British police have begun trialling on-the-spot DNA testing, which could help trace serious criminals within hours, rather than days.

The Home Office has given extra funding to police in Lancashire and Nottinghamshire to begin operating the machines.

The machines are about the size of a small photocopier and can be transported to a crime scene and used in the early stages of an investigation.

The machine's developers, Key Forensic Services, claim the Rapid DNA technology will allow investigators to input samples from a crime scene into the machine themselves.

Any match to samples on the national DNA database will be found in less than two hours.

Currently, police have to send DNA samples off to forensic laboratories and any match can take several days.

Key Forensic Services' Chief Executive Paul Hackett told Sky News: "It essentially duplicates what we currently do in three or four laboratories using a large number of people and a lot of instrumentation.

"So the results are directly comparable with the current lab-based process, they're simply faster - just two hours."

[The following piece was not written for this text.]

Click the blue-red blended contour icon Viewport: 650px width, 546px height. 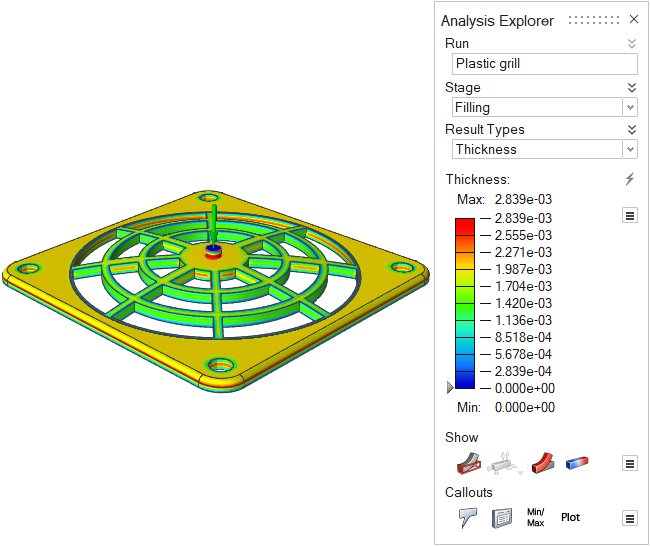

As well as analysing any traces of DNA found at a crime scene, the machine will also allow investigators to take swabs from potential suspects.

These swabs can then be quickly compared with the DNA evidence recovered.

Senior police officers hope the technology will give detectives the means to identify a suspect much more quickly.

They hope it will prevent them from going on the run, or committing other offences before they are identified.

West Midlands Chief Constable Chris Simms, the Association of Chief Police Officers' spokesman on forensic science, said: "The hope is that eventually this will become the dominant technology, that it's affordable, that it's reliable and we are in the position that at every single crime scene we're able to get DNA within a couple of hours.

"I think that will then begin to revolutionise the way we investigate crime."

Developers say the portable analyser is the biggest advance in DNA profiling since the technique was introduced by the British geneticist Sir Alec Jeffreys in 1984.

Police first used Sir Alec's new technique in 1988 to help secure the conviction of Colin Pitchfork who raped and murdered two schoolgirls in Leicestershire.

Over the years DNA evidence has helped prosecute thousands.

It allowed detectives to connect the serial killer Steve Wright to the five women he targeted in Suffolk in 2006.

Vincent Tabak was matched to traces of DNA found at the scene of the murder of landscape architect Joanna Yeates in Bristol in December 2010.

But technological advances can only go so far and detectives will still have to do the leg work, according to renowned criminologist Professor David Wilson.

"Of course it's a breakthrough because of the speed, but at the end of the day even if you gather DNA results, you have to have a suspect, with which you can compare that result, so you have got to have someone who you've arrested with a view to charging," he said.

The Home Office has awarded £431,000 to help develop the faster DNA detection technique in Lancashire and Nottinghamshire.

If successful, the technology will be rolled out to other forces.